At index i, we ask whether the complement already appeared. If yes, we have the earliest matching pair in one pass.

Trade-off

  • time: O(n)
  • space: O(n)

Use this over two-pointers when array is unsorted and sort order must be preserved.


Core Pattern 3: Frequency Modeling for Strings

Many string problems reduce to “compare frequency vectors.”

Anagram (HashMap version)

function isAnagram(s: string, t: string): boolean {
  if (s.length !== t.length) return false

  const freq = new Map<string, number>()
  for (const ch of s) freq.set(ch, (freq.get(ch) ?? 0) + 1)

  for (const ch of t) {
    const count = freq.get(ch) ?? 0
    if (count === 0) return false
    freq.set(ch, count - 1)
  }
  return true
}

Faster variant for lowercase a-z only

function isAnagramLowercase(s: string, t: string): boolean {
  if (s.length !== t.length) return false
  const cnt = new Array<number>(26).fill(0)
  const a = "a".charCodeAt(0)

  for (let i = 0; i < s.length; i++) {
    cnt[s.charCodeAt(i) - a]++
    cnt[t.charCodeAt(i) - a]--
  }
  return cnt.every((x) => x === 0)
}

Interview rule: if alphabet is fixed/small, array counter beats hashmap for speed and simplicity.


Core Pattern 4: In-Place Reversal and Symmetry

Arrays and strings often ask symmetry questions.

Reverse char array in place

function reverseChars(arr: string[]): void {
  let l = 0
  let r = arr.length - 1
  while (l < r) {
    ;[arr[l], arr[r]] = [arr[r], arr[l]]
    l++
    r--
  }
}

Valid palindrome with normalization

function isAlnum(c: string): boolean {
  return /[a-zA-Z0-9]/.test(c)
}

function isPalindrome(s: string): boolean {
  let l = 0
  let r = s.length - 1
  while (l < r) {
    while (l < r && !isAlnum(s[l])) l++
    while (l < r && !isAlnum(s[r])) r--
    if (s[l].toLowerCase() !== s[r].toLowerCase()) return false
    l++
    r--
  }
  return true
}

This pattern is a direct bridge into two-pointers.


Core Pattern 5: Matrix as “Array of Arrays”
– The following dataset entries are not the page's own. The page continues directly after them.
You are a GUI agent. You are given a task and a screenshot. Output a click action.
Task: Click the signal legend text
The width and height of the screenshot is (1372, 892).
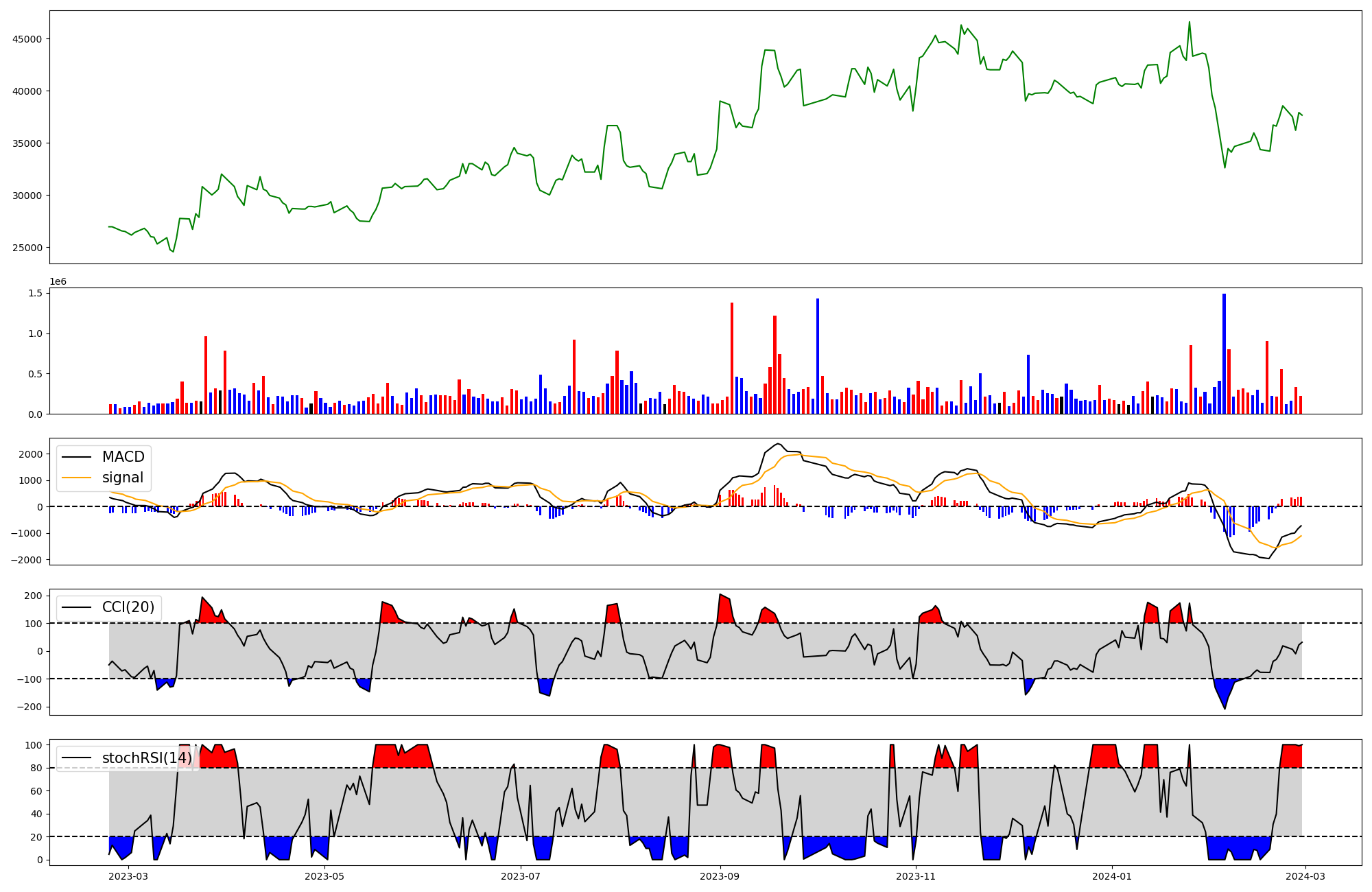pyautogui.click(x=123, y=478)
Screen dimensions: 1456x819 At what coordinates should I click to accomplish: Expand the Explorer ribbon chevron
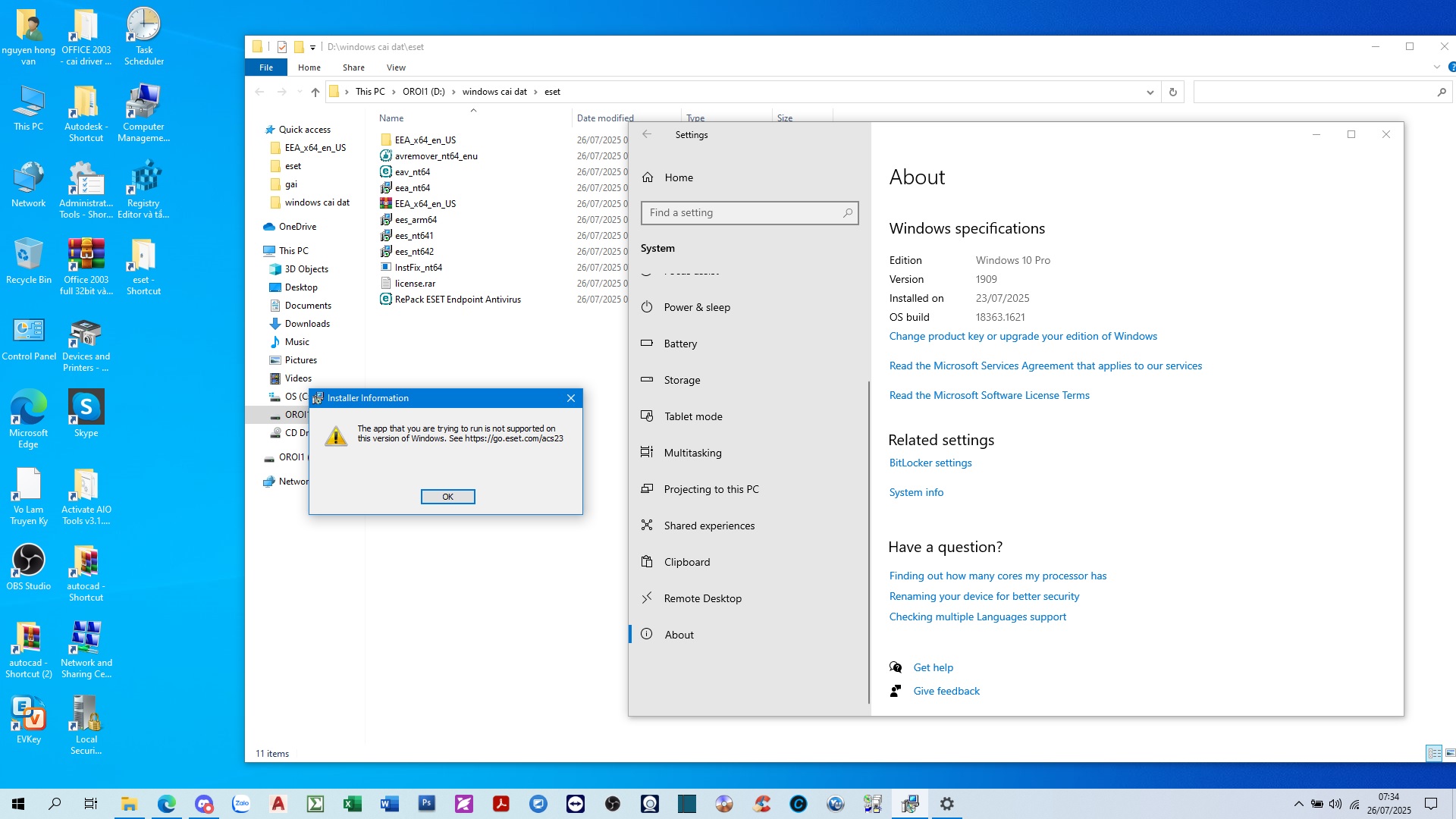(x=1436, y=67)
2D problems are index arithmetic problems.

Row-major indexing

For matrix m x n, element (r, c) in flattened array sits at:

idx = r * n + c

Example: matrix traversal directions

const DIRS = [
  [1, 0],  // down
  [-1, 0], // up
  [0, 1],  // right
  [0, -1], // left
] as const

If bounds checks are wrong, everything fails. Be strict with:

  • 0 <= r < rows
  • 0 <= c < cols

Common Interview Traps (Arrays/Strings)

  1. Forgetting empty input ([], "")
  2. Assuming sorted order when not guaranteed
  3. Off-by-one in loops (i < n vs i <= n)
  4. Confusing “subarray” (contiguous) with “subsequence” (not contiguous)
  5. Using shift() in hot loops (O(n) each)
  6. Ignoring duplicates in pair/count problems
  7. Re-sorting repeatedly inside loops (hidden O(n log n) blowups)
  8. Mutating input when prompt expects pure function

How to Write Better Explanations in Interviews

State three things explicitly:

  1. Data model: “I will scan once and store seen values in a map.”
  2. Invariant: “Before each step, map contains all previous values.”
  3. Complexity: “Each element processed once; map ops O(1) average -> O(n) time, O(n) space.”
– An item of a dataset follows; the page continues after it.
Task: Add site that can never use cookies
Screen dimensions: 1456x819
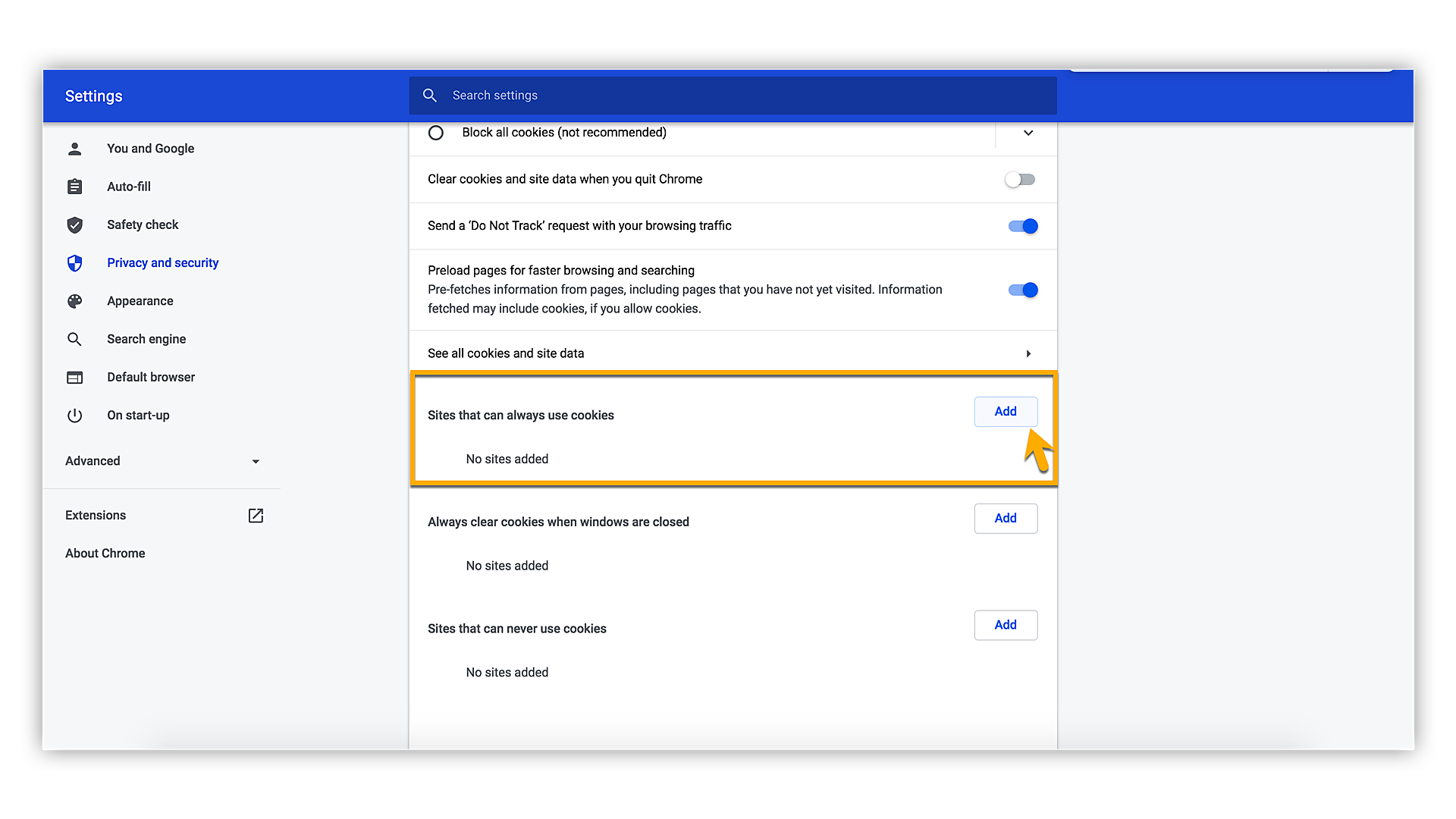Action: coord(1006,625)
Interviewers reward reasoning quality more than syntax speed.


Easy

  • Remove Duplicates from Sorted Array
  • Valid Anagram
  • Valid Palindrome
  • Best Time to Buy and Sell Stock

Medium

  • Two Sum II (sorted) / 3Sum
  • Product of Array Except Self
  • Group Anagrams
  • Longest Substring Without Repeating Characters

Hard-ish foundations

  • First Missing Positive
  • Minimum Window Substring
  • Trapping Rain Water

Complexity Cheat Sheet

TechniqueTimeSpaceTypical Trigger
Linear scanO(n)O(1)simple aggregate/check
Sort + scanO(n log n)O(1)/O(n)ordering helps simplify
Hash lookupO(n) avgO(n)fast membership/complements
Two pointersO(n)O(1)sorted pairs/symmetry
Sliding windowO(n)O(1)/O(k)contiguous optimal segment

Final Guideline

Arrays are the default battlefield.
If a problem gives linear data, do not jump to exotic structures first.

Ask in order:

  1. Can one pass solve it?
  2. If not, what repeated work can I cache (map/prefix)?
  3. If contiguous, can window/pointers avoid nested loops?

Master this sequence and you’ll solve a large chunk of interview problems with clean, explainable solutions.